### Problem to work on
Search the records for the string "badge". Copy each line where it occurs.

### Data records
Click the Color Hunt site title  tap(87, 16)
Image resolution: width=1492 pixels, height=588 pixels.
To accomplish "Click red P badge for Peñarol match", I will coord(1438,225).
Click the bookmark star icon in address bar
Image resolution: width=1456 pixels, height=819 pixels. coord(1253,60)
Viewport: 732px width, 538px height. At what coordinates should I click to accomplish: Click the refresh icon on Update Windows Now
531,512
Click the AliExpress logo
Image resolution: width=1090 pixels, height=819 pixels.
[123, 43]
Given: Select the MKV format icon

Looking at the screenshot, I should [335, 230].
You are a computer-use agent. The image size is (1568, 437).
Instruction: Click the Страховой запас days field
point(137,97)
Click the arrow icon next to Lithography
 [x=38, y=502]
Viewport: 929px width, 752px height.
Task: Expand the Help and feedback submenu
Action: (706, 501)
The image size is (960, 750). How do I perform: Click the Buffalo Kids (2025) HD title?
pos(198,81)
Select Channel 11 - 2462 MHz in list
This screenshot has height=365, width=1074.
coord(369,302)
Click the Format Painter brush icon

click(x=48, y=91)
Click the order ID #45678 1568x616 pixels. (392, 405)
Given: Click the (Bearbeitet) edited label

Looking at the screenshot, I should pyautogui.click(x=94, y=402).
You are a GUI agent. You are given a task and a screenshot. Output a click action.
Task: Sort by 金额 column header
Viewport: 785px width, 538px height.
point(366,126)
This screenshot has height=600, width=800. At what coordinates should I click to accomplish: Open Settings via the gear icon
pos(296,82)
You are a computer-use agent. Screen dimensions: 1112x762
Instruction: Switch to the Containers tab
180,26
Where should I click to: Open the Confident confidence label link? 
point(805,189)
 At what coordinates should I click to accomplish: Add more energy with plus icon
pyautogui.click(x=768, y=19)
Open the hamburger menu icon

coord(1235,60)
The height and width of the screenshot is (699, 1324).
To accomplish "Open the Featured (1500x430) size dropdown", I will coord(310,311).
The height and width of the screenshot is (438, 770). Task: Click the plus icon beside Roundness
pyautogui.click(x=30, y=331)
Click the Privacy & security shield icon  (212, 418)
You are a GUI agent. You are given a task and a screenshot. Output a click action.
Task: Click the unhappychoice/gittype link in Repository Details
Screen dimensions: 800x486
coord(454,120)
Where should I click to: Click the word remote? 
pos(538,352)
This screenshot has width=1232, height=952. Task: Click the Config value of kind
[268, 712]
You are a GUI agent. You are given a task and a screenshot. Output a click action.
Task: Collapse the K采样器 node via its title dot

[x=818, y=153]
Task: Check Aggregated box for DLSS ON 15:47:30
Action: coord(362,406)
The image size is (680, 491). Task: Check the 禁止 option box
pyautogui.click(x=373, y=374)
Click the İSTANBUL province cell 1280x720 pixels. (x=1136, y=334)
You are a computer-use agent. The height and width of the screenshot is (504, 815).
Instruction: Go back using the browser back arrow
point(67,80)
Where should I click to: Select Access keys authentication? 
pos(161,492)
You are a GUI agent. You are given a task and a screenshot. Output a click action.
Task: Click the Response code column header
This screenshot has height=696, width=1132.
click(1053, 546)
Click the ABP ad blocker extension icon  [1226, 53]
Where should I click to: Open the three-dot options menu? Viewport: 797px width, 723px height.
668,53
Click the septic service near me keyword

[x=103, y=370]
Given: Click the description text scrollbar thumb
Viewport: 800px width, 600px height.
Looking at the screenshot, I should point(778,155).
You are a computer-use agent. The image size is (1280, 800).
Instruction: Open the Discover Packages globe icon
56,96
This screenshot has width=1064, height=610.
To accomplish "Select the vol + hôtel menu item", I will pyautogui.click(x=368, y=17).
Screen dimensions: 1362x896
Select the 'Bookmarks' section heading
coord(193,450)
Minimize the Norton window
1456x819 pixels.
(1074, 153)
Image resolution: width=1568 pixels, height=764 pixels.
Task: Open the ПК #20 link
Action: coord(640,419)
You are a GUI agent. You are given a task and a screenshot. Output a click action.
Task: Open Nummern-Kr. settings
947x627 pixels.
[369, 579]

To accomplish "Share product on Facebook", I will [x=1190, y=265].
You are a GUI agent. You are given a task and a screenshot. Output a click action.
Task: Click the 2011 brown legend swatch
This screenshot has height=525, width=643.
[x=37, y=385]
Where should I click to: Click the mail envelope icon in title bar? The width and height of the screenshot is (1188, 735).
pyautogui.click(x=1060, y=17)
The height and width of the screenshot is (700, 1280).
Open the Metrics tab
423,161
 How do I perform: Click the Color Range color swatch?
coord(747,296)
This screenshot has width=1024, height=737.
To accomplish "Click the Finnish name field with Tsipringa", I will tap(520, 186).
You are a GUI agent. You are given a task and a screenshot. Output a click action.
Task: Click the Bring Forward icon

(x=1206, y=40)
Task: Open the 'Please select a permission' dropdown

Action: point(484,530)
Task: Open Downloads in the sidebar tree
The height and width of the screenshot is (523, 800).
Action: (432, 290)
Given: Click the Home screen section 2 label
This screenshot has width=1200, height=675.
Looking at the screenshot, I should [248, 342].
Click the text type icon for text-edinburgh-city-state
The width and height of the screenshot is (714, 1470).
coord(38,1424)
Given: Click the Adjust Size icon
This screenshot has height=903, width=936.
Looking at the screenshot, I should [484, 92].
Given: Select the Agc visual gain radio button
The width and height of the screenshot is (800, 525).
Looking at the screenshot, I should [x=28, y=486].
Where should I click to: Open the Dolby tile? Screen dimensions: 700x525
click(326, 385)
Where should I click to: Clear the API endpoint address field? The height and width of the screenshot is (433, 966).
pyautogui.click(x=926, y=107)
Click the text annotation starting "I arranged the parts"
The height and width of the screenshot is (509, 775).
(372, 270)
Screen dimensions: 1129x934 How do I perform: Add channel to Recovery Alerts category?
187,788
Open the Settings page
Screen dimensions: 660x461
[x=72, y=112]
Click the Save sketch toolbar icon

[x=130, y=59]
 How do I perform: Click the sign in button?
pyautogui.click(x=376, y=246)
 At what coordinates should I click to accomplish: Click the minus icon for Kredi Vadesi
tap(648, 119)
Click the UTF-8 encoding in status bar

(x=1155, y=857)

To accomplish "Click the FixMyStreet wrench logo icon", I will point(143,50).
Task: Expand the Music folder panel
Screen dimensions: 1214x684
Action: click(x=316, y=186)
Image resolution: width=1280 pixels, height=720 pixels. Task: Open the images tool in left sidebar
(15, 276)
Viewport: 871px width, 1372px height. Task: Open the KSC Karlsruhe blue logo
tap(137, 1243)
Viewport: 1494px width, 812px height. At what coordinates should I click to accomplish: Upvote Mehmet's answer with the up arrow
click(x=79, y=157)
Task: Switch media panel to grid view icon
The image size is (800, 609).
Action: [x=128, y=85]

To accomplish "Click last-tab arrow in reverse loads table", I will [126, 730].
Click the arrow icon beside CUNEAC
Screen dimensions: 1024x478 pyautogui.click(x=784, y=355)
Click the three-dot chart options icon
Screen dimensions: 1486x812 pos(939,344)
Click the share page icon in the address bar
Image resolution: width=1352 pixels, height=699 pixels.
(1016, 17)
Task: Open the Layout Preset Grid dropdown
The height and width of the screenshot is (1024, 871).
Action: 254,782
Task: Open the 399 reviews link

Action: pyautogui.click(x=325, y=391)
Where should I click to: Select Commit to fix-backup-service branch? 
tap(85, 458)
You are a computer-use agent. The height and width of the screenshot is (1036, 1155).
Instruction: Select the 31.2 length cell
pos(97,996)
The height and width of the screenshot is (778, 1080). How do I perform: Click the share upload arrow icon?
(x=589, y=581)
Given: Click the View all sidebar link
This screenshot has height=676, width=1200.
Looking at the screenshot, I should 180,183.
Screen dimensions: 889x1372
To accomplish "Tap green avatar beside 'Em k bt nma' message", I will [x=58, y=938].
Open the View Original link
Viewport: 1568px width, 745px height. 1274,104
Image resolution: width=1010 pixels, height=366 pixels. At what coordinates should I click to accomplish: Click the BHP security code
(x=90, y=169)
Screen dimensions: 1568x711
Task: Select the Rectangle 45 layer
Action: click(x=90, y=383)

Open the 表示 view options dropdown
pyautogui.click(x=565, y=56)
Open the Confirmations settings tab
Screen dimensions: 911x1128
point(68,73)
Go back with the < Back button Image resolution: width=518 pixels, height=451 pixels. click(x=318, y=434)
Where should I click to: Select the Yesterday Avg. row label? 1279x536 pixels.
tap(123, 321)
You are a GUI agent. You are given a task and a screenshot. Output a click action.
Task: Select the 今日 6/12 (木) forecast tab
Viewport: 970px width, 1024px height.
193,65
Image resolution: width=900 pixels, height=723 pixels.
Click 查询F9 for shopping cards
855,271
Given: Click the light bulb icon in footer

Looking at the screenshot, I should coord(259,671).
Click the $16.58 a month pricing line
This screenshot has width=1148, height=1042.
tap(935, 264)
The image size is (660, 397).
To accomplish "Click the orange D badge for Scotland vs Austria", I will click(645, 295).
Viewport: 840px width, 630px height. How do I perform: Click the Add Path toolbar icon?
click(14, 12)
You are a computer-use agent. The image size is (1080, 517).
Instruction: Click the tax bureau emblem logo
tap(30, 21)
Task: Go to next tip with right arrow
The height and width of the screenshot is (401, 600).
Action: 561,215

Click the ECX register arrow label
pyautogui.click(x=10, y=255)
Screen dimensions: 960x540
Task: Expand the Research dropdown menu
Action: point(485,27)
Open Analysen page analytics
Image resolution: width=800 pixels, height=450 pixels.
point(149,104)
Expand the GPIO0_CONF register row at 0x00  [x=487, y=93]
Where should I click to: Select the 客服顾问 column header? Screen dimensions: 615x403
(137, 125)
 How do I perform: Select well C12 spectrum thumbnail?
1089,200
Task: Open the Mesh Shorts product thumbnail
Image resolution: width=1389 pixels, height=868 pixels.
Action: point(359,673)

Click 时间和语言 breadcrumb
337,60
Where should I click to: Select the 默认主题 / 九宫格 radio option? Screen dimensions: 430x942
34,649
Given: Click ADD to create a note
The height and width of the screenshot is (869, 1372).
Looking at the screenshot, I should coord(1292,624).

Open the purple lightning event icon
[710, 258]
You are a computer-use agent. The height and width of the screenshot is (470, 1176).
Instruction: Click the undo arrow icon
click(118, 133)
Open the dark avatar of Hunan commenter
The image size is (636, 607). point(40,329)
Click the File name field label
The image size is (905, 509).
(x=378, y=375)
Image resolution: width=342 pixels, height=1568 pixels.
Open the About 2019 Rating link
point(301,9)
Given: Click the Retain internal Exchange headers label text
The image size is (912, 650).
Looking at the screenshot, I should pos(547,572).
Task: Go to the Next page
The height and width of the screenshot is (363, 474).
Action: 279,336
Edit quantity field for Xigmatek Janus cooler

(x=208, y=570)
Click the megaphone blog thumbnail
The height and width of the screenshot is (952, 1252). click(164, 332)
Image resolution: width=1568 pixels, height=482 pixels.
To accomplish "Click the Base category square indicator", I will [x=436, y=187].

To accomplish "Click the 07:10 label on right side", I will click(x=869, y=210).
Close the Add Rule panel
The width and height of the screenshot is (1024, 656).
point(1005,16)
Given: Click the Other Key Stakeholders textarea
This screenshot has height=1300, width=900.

### Response box
To accomplish "Click red P badge for Peñarol match", I will coord(1438,225).
To accomplish "Click the orange D badge for Scotland vs Austria", I will click(645, 295).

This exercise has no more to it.